▶ _Exercise goal_
Go over each line of the entries below, count those with "LinkedIn", and give only the count.

▶ _Records for this task_
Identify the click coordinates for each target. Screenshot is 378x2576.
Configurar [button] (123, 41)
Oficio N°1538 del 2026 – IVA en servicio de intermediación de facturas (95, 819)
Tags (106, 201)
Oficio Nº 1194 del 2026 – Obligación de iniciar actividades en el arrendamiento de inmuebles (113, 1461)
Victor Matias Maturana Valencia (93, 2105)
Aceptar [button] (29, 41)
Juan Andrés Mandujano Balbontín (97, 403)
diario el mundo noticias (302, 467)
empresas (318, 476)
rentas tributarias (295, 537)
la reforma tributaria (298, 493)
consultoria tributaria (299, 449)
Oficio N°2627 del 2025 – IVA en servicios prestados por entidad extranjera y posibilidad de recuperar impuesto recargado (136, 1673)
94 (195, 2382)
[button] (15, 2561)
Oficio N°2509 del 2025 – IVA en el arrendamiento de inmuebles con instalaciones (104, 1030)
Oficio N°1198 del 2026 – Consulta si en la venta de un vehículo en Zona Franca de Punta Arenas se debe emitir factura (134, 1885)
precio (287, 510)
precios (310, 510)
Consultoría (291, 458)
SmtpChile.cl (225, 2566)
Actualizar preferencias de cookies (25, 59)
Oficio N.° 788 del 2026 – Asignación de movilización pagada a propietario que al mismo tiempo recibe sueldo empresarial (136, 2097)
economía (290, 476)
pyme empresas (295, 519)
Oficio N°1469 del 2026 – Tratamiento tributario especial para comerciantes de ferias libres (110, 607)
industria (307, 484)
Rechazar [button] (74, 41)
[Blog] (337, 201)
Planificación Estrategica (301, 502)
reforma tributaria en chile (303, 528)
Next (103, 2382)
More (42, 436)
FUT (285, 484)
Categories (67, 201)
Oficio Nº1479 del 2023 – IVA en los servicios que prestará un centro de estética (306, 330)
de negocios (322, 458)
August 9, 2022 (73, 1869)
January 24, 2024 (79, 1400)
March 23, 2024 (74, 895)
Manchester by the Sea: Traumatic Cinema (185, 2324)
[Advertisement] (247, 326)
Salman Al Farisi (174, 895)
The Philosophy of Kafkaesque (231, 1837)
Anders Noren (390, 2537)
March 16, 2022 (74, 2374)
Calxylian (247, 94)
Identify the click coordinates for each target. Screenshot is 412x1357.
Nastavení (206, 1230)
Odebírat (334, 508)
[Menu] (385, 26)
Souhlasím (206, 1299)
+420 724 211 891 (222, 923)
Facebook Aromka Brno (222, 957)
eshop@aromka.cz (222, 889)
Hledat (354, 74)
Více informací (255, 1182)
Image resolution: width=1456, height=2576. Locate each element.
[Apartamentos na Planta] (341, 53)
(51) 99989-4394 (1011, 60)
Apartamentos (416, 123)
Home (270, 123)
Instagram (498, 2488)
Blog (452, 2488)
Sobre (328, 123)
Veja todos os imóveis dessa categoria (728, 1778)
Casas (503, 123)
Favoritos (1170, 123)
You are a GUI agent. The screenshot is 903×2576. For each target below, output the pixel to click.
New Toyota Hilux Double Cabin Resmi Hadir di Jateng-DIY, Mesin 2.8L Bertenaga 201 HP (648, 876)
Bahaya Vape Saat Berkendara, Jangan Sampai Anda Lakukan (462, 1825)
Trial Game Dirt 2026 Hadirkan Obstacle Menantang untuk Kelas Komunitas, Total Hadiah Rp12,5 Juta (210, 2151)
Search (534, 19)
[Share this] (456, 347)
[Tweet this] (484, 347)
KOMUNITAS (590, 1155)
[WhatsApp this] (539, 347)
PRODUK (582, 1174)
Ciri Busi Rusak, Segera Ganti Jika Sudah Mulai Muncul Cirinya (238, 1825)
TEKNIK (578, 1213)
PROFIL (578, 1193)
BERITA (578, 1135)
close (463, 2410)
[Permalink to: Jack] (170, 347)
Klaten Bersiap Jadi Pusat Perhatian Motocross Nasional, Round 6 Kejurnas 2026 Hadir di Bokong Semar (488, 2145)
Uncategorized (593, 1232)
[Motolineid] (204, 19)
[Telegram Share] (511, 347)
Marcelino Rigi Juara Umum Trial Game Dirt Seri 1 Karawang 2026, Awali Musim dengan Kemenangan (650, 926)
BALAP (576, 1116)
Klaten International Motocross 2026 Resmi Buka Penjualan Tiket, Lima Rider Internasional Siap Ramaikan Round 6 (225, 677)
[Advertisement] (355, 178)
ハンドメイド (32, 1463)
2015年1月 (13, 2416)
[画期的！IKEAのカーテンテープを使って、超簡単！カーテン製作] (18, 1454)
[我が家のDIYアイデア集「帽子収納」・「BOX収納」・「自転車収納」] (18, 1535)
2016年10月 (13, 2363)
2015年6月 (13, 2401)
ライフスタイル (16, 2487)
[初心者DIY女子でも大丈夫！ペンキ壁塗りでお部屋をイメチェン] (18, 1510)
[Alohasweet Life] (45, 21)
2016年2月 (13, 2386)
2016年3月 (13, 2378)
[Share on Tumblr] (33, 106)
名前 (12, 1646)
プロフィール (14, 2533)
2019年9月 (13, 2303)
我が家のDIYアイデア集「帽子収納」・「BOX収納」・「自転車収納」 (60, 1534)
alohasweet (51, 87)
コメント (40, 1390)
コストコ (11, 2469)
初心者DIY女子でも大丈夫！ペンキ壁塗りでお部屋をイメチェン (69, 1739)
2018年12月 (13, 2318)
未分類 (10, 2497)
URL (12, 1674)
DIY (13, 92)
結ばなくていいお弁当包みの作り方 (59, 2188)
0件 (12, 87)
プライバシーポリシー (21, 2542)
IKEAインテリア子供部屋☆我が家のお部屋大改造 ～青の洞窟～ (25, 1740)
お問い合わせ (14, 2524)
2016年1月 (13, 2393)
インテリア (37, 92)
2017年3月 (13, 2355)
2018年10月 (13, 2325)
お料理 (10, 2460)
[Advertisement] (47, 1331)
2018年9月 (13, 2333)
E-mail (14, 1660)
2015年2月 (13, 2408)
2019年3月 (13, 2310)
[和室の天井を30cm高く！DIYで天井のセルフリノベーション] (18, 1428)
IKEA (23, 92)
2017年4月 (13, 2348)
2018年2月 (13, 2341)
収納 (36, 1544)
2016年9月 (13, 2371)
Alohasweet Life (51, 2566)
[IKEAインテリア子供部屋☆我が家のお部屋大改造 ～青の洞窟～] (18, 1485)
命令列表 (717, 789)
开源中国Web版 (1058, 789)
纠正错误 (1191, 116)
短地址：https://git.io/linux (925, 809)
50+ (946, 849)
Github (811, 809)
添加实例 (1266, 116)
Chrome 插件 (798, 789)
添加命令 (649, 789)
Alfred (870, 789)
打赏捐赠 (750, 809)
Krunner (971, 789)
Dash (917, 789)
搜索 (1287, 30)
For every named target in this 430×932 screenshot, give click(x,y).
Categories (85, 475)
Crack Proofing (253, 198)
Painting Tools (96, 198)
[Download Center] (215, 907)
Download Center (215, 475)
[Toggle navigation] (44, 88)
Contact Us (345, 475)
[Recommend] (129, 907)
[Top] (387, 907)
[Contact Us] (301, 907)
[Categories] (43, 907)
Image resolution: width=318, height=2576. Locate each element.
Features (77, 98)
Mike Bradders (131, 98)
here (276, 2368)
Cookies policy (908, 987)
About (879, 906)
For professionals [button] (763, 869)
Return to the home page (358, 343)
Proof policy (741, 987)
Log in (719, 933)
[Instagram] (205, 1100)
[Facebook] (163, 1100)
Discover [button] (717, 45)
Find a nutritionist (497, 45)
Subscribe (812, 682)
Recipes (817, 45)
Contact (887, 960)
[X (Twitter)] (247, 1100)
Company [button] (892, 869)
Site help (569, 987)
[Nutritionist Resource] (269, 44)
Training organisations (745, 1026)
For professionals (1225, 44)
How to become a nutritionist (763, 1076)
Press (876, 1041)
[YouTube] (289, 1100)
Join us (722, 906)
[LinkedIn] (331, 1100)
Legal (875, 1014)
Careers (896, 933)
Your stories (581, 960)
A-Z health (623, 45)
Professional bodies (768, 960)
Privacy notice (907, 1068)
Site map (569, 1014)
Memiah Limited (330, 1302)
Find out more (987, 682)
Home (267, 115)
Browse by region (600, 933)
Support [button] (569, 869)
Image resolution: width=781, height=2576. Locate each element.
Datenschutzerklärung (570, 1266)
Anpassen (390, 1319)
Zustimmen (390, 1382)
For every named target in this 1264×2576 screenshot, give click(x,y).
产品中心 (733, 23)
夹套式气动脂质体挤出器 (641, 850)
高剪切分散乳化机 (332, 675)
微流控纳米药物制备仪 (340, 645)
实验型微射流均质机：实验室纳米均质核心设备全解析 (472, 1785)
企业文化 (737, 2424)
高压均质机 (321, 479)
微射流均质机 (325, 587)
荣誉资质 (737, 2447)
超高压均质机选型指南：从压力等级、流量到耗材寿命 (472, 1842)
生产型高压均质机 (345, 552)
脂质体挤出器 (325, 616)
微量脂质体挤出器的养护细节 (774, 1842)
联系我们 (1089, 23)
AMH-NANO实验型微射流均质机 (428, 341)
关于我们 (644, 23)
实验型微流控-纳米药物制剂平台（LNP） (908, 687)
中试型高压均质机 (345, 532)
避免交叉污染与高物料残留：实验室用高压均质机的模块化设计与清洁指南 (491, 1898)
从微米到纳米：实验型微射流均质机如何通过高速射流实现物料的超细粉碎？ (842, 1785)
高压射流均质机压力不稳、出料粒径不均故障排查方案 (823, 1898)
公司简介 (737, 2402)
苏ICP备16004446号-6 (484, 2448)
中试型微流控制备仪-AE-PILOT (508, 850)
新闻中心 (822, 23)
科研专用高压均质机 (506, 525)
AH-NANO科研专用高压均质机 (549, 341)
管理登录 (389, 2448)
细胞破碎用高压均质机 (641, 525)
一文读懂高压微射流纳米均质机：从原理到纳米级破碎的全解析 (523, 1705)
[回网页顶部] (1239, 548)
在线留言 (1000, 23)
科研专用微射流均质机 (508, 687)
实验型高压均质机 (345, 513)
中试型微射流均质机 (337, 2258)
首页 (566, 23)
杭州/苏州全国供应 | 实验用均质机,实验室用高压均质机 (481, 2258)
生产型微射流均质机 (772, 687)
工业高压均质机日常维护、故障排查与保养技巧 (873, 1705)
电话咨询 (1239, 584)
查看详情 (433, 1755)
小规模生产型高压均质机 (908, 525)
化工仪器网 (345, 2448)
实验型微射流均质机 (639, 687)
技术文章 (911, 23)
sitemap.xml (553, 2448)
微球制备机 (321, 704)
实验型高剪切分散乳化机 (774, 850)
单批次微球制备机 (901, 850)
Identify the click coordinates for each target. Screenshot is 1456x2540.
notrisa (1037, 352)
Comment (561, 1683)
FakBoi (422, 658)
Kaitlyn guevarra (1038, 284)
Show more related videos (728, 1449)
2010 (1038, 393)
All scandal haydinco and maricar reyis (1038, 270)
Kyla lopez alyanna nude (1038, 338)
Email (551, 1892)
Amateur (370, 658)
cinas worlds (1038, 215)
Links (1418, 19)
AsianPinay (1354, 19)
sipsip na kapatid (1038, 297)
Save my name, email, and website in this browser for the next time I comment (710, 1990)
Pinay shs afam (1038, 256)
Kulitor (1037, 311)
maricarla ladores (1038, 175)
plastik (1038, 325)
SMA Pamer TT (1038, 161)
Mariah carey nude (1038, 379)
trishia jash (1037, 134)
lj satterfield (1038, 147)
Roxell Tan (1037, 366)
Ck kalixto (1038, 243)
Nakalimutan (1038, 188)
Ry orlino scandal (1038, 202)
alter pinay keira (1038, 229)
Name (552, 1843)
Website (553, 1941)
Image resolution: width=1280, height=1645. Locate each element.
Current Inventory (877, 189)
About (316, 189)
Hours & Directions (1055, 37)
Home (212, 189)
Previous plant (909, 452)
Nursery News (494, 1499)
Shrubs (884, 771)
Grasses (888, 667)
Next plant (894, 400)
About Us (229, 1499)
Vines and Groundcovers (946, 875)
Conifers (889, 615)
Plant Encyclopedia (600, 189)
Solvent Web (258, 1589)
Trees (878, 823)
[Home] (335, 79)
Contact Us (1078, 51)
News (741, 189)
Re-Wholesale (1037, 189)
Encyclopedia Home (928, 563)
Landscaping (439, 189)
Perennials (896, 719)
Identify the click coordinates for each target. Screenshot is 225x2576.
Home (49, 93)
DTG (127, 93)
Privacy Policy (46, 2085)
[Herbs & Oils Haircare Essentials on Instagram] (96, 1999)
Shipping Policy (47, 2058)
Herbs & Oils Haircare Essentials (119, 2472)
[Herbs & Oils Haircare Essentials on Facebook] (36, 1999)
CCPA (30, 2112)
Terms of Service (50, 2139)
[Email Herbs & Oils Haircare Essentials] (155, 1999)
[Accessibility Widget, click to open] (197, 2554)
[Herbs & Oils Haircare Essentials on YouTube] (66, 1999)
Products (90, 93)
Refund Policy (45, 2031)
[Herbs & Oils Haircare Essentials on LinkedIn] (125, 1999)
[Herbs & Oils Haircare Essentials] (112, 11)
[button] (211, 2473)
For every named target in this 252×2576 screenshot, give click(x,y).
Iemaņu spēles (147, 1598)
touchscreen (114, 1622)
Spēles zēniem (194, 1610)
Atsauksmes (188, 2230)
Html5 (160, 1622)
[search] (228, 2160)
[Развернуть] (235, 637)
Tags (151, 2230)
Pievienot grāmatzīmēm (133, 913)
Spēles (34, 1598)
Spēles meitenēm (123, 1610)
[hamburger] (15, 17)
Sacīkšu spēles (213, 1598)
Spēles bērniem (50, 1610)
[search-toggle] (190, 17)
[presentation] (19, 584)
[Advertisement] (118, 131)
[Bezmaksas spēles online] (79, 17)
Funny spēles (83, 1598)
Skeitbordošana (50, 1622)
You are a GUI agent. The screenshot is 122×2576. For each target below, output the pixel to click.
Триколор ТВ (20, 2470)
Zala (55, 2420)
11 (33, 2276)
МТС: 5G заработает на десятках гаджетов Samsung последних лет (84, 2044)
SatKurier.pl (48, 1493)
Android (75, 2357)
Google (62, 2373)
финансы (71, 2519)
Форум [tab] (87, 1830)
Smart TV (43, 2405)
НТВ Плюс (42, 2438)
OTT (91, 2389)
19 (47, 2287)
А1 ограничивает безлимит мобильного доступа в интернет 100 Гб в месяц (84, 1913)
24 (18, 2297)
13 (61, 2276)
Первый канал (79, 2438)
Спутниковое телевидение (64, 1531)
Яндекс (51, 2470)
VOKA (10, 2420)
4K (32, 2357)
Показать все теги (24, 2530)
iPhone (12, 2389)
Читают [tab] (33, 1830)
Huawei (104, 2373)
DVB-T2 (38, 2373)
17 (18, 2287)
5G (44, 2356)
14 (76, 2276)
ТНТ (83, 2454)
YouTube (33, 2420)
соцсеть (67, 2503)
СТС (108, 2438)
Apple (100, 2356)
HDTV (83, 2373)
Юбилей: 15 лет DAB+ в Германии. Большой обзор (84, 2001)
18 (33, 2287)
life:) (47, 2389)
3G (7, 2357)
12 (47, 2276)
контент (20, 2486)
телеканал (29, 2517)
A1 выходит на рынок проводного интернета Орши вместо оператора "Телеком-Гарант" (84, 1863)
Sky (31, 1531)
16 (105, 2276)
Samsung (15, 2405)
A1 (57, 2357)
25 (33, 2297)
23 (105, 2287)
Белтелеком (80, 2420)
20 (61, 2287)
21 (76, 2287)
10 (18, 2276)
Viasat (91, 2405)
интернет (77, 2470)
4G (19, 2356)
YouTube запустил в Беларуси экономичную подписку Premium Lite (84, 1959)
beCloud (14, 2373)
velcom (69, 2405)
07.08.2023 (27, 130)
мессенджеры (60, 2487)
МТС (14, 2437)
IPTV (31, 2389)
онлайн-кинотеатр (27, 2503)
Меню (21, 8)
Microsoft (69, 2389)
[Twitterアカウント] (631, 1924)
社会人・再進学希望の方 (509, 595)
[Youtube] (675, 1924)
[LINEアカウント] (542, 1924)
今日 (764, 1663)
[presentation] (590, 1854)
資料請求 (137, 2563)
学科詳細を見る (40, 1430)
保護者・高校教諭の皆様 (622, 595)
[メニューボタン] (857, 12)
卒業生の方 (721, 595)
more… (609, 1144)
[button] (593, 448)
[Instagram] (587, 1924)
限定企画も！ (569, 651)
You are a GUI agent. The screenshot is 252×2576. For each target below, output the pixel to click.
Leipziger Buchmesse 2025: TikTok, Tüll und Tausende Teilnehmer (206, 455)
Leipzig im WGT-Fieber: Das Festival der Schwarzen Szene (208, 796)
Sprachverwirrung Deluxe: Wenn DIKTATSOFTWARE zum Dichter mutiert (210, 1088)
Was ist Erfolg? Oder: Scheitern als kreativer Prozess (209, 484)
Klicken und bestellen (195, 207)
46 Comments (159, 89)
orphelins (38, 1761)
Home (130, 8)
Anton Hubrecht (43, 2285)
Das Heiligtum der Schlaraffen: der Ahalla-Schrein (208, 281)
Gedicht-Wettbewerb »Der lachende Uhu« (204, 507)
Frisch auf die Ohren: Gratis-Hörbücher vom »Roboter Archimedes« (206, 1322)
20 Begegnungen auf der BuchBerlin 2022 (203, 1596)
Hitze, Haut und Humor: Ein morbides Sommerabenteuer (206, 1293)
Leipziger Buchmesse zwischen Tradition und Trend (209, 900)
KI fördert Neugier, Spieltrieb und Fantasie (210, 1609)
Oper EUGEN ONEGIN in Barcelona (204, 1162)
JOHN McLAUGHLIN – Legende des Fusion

▶ _Worked solution_
2